Non ci credo, non voglio nemmeno pensare che “L’ origine del mondo” di Courbet abbia un volto. Il quadro-icona della Vagina, conservato al Quai d’ Orsay di Parigi e oggetto di tanta comprensibile attenzione, sarebbe in realtà solo la parte asportata di una più grande tela raffigurante un comunissimo nudo. Secondo lo scoop di Paris-Match l’altra metà, quella superiore, sarebbe stata trovata in questi giorni: ritrae un’anonima modella di mezza età, dai tratti un po’ segnati e molto comuni. No. Quel pube folto, quella semplice fessura – senza volto eppure mai anonima – deve restare ciò che da sempre rappresenta, esponendosi in perfetta naturalezza allo sguardo turbato e avido dell’osservatore, tra intimità profanata e quieta impudicizia: lì è il mistero grandioso della Donna, il simbolo puro della femminilità più intima, dell’erotismo, della riproduzione, della generosa fecondità di Madre Terra: insomma, del ciclo umano. Nascita, amore e morte. Storicamente oggetto di astruse teorie freudiane e di sublimi calembur danteschi, come quel <<Vergine Madre, Figlia del tuo Figlio>>. Diabolicamente involuto e ambiguamente incestuoso: tra sacro, profano e basfemo.
Qualunque altro dipinto – una scena di caccia, uno scontro tra armigeri a cavallo, un qualunque soggetto biblico o mitologico – avrebbe richiesto un certo corredo critico o discalico: dal medico di Van Gogh a Giuditta che decapita Oloferne, dalla battaglia di Anghiari al crocifisso di Cimabue. L’origine del mondo, no: è lì. Regale e perfetta.
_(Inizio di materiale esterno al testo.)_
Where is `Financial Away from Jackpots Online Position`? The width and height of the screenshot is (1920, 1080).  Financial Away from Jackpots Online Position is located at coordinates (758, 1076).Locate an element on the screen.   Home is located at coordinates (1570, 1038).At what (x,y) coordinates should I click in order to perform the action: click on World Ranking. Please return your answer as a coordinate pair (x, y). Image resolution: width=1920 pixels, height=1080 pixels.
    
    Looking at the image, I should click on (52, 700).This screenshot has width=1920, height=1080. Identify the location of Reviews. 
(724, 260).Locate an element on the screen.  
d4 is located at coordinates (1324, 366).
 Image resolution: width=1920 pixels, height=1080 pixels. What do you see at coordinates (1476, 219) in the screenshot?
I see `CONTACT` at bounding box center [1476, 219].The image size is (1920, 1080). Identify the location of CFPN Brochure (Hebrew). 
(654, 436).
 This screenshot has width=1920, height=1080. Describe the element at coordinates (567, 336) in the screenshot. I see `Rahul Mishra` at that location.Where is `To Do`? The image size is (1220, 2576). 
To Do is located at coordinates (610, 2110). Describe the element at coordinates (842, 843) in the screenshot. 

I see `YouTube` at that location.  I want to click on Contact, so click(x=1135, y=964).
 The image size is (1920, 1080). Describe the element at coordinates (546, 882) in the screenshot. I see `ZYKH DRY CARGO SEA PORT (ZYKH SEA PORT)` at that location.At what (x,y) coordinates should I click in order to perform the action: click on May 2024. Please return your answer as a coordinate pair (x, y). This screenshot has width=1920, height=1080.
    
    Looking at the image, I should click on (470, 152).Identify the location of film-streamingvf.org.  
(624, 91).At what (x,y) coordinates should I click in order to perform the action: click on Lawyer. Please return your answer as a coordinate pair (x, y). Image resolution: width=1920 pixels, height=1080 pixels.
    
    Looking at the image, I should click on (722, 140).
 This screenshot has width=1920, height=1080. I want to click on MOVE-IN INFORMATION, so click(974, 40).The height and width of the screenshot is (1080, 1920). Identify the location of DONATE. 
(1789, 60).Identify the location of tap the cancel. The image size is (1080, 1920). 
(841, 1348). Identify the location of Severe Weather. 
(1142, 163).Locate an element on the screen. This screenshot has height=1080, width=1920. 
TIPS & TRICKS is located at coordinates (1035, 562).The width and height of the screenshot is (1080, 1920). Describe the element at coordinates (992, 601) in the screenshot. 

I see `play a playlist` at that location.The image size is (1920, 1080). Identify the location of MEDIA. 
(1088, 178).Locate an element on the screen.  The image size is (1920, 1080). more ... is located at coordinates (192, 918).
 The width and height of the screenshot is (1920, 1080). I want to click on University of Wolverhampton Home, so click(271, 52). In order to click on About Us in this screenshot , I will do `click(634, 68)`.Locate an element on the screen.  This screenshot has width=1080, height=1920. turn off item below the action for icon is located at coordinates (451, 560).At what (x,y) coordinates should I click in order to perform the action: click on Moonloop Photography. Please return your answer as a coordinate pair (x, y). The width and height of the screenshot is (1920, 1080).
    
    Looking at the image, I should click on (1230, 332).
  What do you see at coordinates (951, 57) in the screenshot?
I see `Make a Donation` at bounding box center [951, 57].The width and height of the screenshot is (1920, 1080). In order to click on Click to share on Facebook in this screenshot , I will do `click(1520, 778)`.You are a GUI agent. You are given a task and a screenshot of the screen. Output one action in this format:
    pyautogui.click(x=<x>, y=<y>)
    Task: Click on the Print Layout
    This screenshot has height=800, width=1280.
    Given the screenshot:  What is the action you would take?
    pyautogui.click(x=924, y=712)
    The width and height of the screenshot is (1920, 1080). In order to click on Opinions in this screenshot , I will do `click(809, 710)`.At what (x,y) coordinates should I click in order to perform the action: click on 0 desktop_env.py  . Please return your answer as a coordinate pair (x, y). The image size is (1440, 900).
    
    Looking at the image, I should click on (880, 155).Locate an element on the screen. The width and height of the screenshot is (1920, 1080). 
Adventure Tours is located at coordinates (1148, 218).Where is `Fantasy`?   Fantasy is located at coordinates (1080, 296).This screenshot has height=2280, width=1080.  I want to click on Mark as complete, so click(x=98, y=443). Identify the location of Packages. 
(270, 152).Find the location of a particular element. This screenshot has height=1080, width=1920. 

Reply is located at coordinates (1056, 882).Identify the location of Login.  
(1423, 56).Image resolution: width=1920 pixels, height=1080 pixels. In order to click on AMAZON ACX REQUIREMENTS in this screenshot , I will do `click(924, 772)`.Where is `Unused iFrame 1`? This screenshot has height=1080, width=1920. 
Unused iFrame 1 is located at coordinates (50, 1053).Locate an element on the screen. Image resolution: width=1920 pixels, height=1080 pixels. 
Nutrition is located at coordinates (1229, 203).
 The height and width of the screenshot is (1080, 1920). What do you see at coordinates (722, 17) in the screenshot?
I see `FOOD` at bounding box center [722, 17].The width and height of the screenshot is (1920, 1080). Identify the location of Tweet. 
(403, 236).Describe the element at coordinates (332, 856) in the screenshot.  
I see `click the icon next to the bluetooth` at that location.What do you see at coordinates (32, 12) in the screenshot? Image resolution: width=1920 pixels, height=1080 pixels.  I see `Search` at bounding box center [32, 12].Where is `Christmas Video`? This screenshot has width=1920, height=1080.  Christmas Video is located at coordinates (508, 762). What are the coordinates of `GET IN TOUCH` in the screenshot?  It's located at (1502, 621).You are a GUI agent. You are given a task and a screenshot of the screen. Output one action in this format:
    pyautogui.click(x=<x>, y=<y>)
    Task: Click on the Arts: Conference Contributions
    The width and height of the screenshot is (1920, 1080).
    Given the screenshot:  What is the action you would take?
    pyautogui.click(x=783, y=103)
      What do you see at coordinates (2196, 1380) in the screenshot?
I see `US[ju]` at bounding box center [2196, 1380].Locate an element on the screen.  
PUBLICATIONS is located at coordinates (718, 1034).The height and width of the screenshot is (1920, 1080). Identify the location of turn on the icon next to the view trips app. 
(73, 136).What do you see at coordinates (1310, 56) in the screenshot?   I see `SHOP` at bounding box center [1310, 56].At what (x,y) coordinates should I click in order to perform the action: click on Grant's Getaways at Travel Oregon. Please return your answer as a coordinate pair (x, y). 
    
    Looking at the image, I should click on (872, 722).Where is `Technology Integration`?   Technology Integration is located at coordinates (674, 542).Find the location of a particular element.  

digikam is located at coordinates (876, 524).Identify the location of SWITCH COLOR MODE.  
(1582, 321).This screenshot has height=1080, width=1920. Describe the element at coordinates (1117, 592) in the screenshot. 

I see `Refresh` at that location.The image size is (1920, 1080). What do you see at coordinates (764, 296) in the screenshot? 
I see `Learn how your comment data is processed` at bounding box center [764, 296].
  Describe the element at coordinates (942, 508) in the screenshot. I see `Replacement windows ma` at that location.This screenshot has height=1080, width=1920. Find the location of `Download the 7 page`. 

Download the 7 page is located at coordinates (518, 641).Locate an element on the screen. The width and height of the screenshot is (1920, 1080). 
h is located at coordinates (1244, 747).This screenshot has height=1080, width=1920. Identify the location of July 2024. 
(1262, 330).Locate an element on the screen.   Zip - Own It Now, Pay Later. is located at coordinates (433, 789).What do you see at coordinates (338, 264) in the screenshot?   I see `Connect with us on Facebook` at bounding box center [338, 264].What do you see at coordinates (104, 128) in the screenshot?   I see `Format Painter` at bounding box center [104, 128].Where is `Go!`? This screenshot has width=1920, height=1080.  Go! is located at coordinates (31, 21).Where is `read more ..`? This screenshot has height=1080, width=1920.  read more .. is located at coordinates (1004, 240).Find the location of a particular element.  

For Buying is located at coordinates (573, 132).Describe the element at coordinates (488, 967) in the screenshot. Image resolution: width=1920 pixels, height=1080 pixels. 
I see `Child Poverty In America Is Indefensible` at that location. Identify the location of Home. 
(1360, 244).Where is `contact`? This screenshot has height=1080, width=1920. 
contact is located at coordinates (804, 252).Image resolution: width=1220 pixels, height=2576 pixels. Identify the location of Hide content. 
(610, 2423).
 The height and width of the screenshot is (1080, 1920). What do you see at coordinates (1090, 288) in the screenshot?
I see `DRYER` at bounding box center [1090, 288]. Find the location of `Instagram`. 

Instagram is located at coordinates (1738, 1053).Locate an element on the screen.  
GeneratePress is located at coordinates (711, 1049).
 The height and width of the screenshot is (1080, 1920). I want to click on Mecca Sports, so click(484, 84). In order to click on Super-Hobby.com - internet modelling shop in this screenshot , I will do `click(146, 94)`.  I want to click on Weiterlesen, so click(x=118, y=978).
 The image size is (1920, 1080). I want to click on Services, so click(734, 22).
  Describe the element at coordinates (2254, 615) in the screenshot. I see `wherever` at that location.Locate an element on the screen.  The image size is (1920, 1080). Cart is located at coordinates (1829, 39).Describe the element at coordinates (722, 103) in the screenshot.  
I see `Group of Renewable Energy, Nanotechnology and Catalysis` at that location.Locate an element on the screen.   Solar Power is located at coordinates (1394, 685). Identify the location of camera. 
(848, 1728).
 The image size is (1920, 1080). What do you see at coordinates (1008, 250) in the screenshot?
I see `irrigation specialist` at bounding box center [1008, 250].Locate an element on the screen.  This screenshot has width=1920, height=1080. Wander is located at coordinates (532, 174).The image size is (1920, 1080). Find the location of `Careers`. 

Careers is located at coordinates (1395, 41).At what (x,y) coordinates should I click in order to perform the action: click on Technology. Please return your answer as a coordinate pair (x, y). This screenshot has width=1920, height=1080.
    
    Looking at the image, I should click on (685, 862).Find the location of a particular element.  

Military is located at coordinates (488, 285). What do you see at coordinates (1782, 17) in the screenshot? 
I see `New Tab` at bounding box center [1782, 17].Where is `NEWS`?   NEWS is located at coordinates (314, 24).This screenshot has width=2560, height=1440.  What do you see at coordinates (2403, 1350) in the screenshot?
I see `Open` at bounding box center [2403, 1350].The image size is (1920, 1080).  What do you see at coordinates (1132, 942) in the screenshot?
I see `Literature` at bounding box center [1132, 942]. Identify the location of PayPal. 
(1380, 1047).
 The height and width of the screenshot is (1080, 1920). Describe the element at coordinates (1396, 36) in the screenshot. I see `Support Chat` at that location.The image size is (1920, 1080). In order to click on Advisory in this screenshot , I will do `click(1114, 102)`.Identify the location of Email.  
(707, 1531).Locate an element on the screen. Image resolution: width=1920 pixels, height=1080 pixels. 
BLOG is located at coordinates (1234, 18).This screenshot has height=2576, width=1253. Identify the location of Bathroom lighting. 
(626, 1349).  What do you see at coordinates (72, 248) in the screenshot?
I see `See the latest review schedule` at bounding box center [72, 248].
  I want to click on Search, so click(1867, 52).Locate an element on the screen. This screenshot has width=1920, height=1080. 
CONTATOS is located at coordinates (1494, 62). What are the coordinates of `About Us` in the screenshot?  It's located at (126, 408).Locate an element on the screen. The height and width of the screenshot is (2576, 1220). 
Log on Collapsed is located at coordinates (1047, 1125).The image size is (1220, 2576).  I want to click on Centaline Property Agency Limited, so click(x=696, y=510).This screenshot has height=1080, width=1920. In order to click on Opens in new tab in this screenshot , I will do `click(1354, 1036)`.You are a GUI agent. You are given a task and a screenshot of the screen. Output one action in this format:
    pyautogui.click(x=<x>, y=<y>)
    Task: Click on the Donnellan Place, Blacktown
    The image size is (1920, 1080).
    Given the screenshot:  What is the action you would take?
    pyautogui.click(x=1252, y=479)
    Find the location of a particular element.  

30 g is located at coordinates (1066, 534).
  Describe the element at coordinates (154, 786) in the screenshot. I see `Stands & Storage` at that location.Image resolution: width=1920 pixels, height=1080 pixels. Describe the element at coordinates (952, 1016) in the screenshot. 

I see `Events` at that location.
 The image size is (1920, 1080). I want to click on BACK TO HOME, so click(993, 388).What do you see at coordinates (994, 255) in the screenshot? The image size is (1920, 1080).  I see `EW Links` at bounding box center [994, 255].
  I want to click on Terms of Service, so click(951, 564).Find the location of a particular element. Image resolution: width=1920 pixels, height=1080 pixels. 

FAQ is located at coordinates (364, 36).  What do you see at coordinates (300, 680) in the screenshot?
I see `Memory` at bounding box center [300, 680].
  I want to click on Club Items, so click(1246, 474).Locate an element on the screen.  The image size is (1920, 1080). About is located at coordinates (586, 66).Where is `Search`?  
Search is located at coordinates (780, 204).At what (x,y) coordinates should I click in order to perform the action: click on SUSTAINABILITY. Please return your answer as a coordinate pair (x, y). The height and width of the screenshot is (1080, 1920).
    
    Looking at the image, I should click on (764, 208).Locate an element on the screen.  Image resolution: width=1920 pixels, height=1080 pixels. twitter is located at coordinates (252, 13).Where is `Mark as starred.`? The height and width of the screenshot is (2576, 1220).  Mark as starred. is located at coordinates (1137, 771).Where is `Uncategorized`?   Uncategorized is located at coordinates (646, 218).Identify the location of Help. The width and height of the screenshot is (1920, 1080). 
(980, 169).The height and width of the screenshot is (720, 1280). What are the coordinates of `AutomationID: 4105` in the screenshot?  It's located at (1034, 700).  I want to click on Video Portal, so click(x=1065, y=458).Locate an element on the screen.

Rappresenta l’Essere, non ha contesto. Storicizzarla è impoverirla, definirla è ridurla: è Colei che è. Suprema sineddoche, quale Parte di un Tutto che conviene resti indefinito.
Quanti conflitti e scaramucce attorno a quell’ oggetto di un desiderio atavico, anzi supremo e assoluto. Parapiglia, gare, contese militari. Quanta arte, quanta (troppa?) letteratura. Patrimoni sperperati, faide di famiglia, congiure di palazzo, manovre ereditarie e dinastiche, fallimentari operazioni finanziarie. Si nasce, si ama, si muore, spesso si uccide. Lei è lì. Rispettiamone il Mistero ora sommesso ora gaudioso, celebriamola se volete – sarebbe anche giusto – in un liturgico, barocco, trionfale Magnificat. Ma per favore, non diamole nome né volto. Sarebbe come decidere che il Big Bang debba chiamarsi Arturo.